## Required action
Since the entries below must stay intact, return each one exactly.
───── Data to use
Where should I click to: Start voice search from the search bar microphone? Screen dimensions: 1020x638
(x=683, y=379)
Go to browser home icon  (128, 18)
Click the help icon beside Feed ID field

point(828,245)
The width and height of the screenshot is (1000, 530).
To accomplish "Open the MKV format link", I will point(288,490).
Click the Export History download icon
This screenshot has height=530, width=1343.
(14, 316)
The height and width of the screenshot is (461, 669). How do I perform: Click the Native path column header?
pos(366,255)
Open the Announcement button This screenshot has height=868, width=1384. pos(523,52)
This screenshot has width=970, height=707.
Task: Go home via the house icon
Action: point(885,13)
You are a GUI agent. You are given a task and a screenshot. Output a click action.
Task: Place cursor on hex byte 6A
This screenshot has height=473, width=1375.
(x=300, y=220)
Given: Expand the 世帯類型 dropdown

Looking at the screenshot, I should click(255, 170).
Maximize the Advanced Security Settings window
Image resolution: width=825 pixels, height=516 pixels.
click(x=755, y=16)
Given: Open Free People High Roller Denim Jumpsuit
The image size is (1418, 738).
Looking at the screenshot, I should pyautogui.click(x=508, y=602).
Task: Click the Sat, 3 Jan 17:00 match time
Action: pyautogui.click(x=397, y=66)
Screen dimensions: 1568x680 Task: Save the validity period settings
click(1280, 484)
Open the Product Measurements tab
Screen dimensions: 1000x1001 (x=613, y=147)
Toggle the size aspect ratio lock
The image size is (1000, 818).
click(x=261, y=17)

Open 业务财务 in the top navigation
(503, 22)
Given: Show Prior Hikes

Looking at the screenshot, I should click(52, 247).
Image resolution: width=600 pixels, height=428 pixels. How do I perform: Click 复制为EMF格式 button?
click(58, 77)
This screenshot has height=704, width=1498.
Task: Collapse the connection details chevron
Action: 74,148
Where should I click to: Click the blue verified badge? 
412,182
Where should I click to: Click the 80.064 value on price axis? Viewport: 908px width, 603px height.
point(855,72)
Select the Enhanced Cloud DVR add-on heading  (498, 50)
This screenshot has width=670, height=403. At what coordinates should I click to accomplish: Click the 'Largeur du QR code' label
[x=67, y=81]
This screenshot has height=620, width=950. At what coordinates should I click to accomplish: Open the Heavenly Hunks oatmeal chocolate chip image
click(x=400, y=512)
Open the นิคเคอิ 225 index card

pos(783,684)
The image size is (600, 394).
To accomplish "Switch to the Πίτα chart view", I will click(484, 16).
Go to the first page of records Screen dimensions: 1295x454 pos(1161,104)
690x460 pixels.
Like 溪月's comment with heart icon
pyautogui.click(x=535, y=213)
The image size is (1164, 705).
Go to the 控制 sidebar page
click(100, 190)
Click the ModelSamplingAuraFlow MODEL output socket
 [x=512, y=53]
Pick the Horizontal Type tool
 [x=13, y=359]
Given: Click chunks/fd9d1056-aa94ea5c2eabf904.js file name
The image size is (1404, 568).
──────────
## The completed task
Where should I click to: Start voice search from the search bar microphone? Screen dimensions: 1020x638
(x=683, y=379)
Go to browser home icon  (128, 18)
Click the help icon beside Feed ID field

point(828,245)
The width and height of the screenshot is (1000, 530).
To accomplish "Open the MKV format link", I will point(288,490).
Click the Export History download icon
This screenshot has height=530, width=1343.
(14, 316)
The height and width of the screenshot is (461, 669). How do I perform: Click the Native path column header?
pos(366,255)
Open the Announcement button This screenshot has height=868, width=1384. pos(523,52)
This screenshot has width=970, height=707.
Task: Go home via the house icon
Action: point(885,13)
You are a GUI agent. You are given a task and a screenshot. Output a click action.
Task: Place cursor on hex byte 6A
This screenshot has height=473, width=1375.
(x=300, y=220)
Given: Expand the 世帯類型 dropdown

Looking at the screenshot, I should click(255, 170).
Maximize the Advanced Security Settings window
Image resolution: width=825 pixels, height=516 pixels.
click(x=755, y=16)
Given: Open Free People High Roller Denim Jumpsuit
The image size is (1418, 738).
Looking at the screenshot, I should pyautogui.click(x=508, y=602).
Task: Click the Sat, 3 Jan 17:00 match time
Action: pyautogui.click(x=397, y=66)
Screen dimensions: 1568x680 Task: Save the validity period settings
click(1280, 484)
Open the Product Measurements tab
Screen dimensions: 1000x1001 (x=613, y=147)
Toggle the size aspect ratio lock
The image size is (1000, 818).
click(x=261, y=17)

Open 业务财务 in the top navigation
(503, 22)
Given: Show Prior Hikes

Looking at the screenshot, I should click(52, 247).
Image resolution: width=600 pixels, height=428 pixels. How do I perform: Click 复制为EMF格式 button?
click(58, 77)
This screenshot has height=704, width=1498.
Task: Collapse the connection details chevron
Action: 74,148
Where should I click to: Click the blue verified badge? 
412,182
Where should I click to: Click the 80.064 value on price axis? Viewport: 908px width, 603px height.
point(855,72)
Select the Enhanced Cloud DVR add-on heading  (498, 50)
This screenshot has width=670, height=403. At what coordinates should I click to accomplish: Click the 'Largeur du QR code' label
[x=67, y=81]
This screenshot has height=620, width=950. At what coordinates should I click to accomplish: Open the Heavenly Hunks oatmeal chocolate chip image
click(x=400, y=512)
Open the นิคเคอิ 225 index card

pos(783,684)
The image size is (600, 394).
To accomplish "Switch to the Πίτα chart view", I will click(484, 16).
Go to the first page of records Screen dimensions: 1295x454 pos(1161,104)
690x460 pixels.
Like 溪月's comment with heart icon
pyautogui.click(x=535, y=213)
The image size is (1164, 705).
Go to the 控制 sidebar page
click(100, 190)
Click the ModelSamplingAuraFlow MODEL output socket
 [x=512, y=53]
Pick the Horizontal Type tool
 [x=13, y=359]
Given: Click chunks/fd9d1056-aa94ea5c2eabf904.js file name
The image size is (1404, 568).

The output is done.